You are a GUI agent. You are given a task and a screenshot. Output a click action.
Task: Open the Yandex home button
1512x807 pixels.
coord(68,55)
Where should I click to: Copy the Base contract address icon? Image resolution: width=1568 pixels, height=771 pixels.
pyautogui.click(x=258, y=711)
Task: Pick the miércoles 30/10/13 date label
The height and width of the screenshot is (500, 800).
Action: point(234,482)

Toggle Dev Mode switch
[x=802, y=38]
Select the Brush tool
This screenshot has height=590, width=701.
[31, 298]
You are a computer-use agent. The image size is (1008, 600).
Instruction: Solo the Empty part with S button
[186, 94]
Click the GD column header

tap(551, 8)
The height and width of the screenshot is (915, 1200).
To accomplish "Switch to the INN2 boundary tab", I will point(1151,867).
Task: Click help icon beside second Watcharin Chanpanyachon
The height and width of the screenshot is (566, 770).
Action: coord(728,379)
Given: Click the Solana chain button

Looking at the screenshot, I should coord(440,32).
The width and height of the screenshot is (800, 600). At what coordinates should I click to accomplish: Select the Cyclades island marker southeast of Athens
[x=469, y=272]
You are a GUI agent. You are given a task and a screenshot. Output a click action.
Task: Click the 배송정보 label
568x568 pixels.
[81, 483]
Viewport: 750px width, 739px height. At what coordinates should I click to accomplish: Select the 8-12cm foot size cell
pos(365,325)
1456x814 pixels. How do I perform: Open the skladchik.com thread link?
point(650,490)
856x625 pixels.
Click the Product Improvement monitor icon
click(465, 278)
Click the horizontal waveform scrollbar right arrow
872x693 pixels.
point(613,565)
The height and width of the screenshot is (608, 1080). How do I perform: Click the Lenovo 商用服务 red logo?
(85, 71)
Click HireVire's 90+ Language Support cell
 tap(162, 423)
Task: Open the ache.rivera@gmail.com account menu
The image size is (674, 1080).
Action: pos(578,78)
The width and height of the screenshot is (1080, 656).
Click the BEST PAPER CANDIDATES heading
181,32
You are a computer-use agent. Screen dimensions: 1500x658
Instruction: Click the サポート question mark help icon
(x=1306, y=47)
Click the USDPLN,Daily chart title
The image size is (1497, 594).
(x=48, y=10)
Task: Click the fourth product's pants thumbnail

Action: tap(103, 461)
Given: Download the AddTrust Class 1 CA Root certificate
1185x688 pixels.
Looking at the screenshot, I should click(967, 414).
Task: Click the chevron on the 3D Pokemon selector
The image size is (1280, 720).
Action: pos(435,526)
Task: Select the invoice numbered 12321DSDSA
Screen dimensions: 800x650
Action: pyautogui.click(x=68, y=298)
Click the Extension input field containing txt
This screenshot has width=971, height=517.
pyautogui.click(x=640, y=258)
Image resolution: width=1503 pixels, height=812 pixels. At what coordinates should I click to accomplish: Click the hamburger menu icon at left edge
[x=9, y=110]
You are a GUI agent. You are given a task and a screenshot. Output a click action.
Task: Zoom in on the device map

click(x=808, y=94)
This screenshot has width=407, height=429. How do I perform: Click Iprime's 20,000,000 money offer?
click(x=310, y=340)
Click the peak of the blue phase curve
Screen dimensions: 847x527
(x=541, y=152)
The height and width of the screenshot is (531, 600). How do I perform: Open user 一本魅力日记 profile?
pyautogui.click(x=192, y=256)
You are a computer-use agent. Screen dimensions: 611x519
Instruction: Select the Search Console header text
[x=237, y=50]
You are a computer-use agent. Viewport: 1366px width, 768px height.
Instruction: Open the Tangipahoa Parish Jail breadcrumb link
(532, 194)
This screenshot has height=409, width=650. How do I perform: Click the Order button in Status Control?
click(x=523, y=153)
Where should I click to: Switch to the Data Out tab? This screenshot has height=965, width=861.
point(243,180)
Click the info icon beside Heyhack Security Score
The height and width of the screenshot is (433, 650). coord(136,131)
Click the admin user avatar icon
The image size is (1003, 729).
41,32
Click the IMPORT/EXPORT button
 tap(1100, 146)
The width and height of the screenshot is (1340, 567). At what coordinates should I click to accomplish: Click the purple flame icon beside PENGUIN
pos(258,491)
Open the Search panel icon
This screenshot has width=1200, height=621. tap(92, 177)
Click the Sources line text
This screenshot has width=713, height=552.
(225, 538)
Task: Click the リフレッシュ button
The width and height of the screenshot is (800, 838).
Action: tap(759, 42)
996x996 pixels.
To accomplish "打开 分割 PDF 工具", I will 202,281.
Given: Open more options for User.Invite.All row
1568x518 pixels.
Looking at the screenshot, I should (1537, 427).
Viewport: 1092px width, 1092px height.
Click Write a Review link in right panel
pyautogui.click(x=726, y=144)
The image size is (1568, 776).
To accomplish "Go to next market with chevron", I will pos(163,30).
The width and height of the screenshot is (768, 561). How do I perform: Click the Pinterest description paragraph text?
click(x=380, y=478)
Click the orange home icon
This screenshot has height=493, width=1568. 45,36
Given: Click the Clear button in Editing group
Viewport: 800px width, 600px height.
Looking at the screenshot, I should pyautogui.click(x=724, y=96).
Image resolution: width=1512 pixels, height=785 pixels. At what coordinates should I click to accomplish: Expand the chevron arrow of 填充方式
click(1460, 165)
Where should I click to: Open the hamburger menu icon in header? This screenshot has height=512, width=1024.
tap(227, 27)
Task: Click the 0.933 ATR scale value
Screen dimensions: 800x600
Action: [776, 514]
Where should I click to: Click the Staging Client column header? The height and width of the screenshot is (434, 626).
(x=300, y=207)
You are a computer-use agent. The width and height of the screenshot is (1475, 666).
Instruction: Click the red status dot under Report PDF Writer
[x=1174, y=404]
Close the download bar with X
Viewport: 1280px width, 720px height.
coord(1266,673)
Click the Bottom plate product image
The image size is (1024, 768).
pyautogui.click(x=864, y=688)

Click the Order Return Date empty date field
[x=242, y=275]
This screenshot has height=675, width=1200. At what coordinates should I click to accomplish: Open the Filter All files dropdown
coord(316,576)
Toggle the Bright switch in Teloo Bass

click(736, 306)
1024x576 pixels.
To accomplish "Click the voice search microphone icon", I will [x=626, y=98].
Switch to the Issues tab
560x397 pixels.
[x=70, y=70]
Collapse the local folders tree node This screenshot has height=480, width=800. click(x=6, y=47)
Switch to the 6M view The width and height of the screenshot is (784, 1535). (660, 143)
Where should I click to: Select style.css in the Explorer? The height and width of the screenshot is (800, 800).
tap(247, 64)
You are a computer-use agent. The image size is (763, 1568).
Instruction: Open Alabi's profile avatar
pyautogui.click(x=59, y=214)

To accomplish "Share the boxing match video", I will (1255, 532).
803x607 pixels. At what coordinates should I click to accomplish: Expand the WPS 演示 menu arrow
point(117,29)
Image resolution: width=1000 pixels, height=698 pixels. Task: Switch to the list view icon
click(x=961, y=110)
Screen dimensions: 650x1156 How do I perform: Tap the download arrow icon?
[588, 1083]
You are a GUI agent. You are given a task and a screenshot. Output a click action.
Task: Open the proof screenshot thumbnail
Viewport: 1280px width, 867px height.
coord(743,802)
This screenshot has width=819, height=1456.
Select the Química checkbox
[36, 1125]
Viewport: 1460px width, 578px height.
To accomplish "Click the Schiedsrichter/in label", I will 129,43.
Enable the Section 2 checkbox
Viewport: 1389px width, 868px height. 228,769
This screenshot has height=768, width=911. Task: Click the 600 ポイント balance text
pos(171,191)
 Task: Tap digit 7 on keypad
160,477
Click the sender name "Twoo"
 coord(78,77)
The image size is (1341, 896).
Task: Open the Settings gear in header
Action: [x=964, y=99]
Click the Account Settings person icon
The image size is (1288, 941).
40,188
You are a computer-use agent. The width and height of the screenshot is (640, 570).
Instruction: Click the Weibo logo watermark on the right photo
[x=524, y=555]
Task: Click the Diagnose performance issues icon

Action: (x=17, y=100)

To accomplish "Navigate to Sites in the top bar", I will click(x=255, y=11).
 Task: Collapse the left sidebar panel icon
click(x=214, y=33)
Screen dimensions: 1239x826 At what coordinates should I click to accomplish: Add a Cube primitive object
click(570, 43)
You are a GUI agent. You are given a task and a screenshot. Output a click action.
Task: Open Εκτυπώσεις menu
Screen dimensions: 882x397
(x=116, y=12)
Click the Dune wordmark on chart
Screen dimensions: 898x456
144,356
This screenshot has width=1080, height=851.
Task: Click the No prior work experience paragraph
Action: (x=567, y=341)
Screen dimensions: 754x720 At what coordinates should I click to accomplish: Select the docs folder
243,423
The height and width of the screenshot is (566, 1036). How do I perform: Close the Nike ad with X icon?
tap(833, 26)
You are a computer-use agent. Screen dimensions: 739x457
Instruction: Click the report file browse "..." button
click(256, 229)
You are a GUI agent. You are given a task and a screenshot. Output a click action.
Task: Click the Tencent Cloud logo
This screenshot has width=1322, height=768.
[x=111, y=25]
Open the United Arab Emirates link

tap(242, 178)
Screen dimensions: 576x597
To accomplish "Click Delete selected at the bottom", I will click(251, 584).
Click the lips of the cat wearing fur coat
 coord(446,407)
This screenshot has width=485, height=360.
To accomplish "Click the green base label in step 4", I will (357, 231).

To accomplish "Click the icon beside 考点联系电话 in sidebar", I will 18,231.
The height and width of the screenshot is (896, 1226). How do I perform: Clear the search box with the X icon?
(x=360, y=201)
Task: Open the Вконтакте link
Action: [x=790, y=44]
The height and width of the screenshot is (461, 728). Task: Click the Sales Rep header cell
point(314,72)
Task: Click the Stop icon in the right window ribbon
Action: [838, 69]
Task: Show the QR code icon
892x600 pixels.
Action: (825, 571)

REQUIREMENT » Please copy each line of the entries in which the word "will" shows up.

YOUR RESPONSE »
To accomplish "Switch to the INN2 boundary tab", I will point(1151,867).
To accomplish "打开 分割 PDF 工具", I will 202,281.
To accomplish "Go to next market with chevron", I will pos(163,30).
To accomplish "Click the voice search microphone icon", I will [x=626, y=98].
To accomplish "Share the boxing match video", I will (1255, 532).
To accomplish "Click the Schiedsrichter/in label", I will 129,43.
To accomplish "Navigate to Sites in the top bar", I will click(x=255, y=11).
To accomplish "Click Delete selected at the bottom", I will click(251, 584).
To accomplish "Click the green base label in step 4", I will (357, 231).
To accomplish "Click the icon beside 考点联系电话 in sidebar", I will 18,231.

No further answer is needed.